- Theatrical release poster
- Directed by: Sanjay Chhel
- Written by: Sanjay Chhel
- Produced by: Champak Jain Ratan Jain
- Starring: Rahul Bose Mallika Sherawat Paresh Rawal Kay Kay Menon
- Cinematography: Madhu Ambat
- Edited by: Santosh Devdhar
- Music by: Anu Malik
- Distributed by: Venus Records & Tapes
- Release date: 22 August 2008;
- Running time: 136 minutes
- Country: India
- Language: Hindi

= Maan Gaye Mughal-e-Azam =

 Maan Gaye Mughal-E-Azam (lit. 'Believe You Mughal-e-Azam') is a 2008 Indian Hindi-language crime comedy film about a group of actors who attempt to prevent an underworld conspiracy from destabilizing the Indian government. The film is set in 1993 after the communal riots that followed the demolition of the Babri Masjid. The film stars Rahul Bose and Mallika Sherawat and was directed and written by Sanjay Chhel.

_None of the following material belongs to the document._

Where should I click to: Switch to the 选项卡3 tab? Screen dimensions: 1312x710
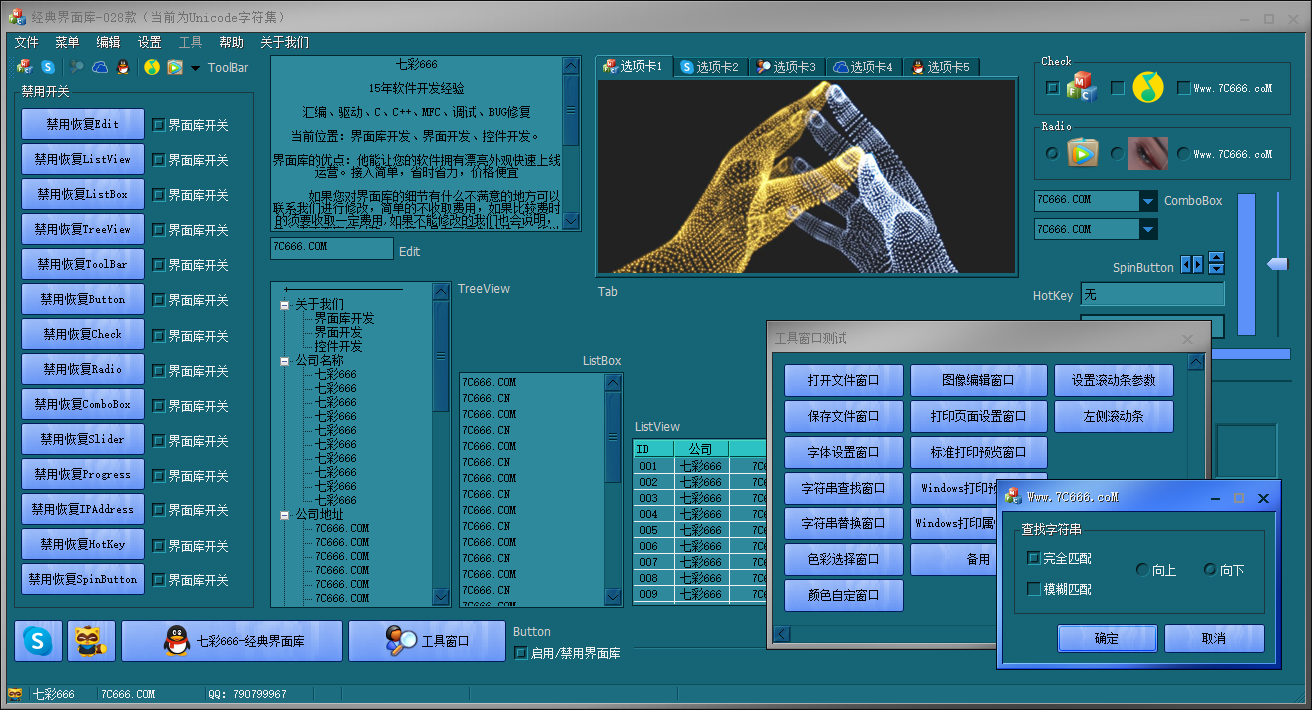point(786,67)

The film is loosely based on the 1983 film To Be or Not to Be, which itself is based on the 1942 film of the same name.

==Plot==
When the Kalakar Theatre Company, a theatre group in Goa, attempts to stage a political drama, the local authorities close down the play and force them to perform a more traditional play, a stage version of Mughal-E-Azam. The company then discovers that an underworld don is engineering a bomb blast to shake confidence in the Indian government. The drama company forms a plan to save the entire city from the blast. The actors, led by their producer Uday, are assisted by RAW agent Arjun Rastogi in their efforts to foil the bombing. Arjun falls in love with Uday's wife, Shabnam who also becomes involved with an ISI agent. Performing multiple roles in disguise, the characters eventually save the entire nation from the bomb blast.

==Cast==
- Mallika Sherawat as Shabnam Kapoor
- Rahul Bose as Arjun Rastogi
- Paresh Rawal as Uday Shankar Mazumdar
- Kay Kay Menon as Haldi Hassan
- Rajeev Khandelwal as Ahmed Bhoy
- Manoj Joshi as Police Inspector Patil
- Zakir Hussain as Show Director Dubey
- Pawan Malhotra as Qayyum Cable (Maut ka Label)
- Viju Khote (Vijoo Khote)
- Homi Wadia
- Tannaz Irani as Champa

==Soundtrack==
The soundtrack was composed by Anu Malik with lyrics by Sanjay Chhel.
1. "Ek Toh Sharab Kam" - Pankaj Udhas
2. "Aaj Mood Hai Ishqaiyaan" - Sunidhi Chauhan
3. "Ishquiyaan (Remix)" - Sonu Nigam
4. "Marmari Baahe (Remix)" - Anu Malik, Mahalakshmi Iyer
5. "Marmari Baahein, Sandhali Saansein" - Kunal Ganjawala, Mahalakshmi Iyer
6. "Pyar Kiya Toh Darna Kya" - Shaan, Mahalakshmi Iyer, Ishq Bector, Anushka Manchanda
7. "Khuda Mere Ishq Khuda" - Mohit Chauhan, Abrar ul Haq & Sonu Nigam
8. "Maine Pyar Kyun Kiya" - Kunal Ganjawala

==Reception==
Maan Gaye Mughal-E-Azam received mostly negative reviews from critics. Khalid Mohamed writing for Hindustan Times gave the film 1 star out of 5, stating ″Although Chhel can be a sparkling dialogue writer, here both his lines and direction are as flat as week-old beer. Evidently, inspired by Ernst Lubitsch’s 1942 comedy, To Be or Not To Be (wow, man what sources!), this Mallika-e-Azam is about her bare back, bling costumes and a plot that would need a research team to deconstruct.″ and was termed "deliriously bad" by Anupama Chopra. It also performed poorly at the box office.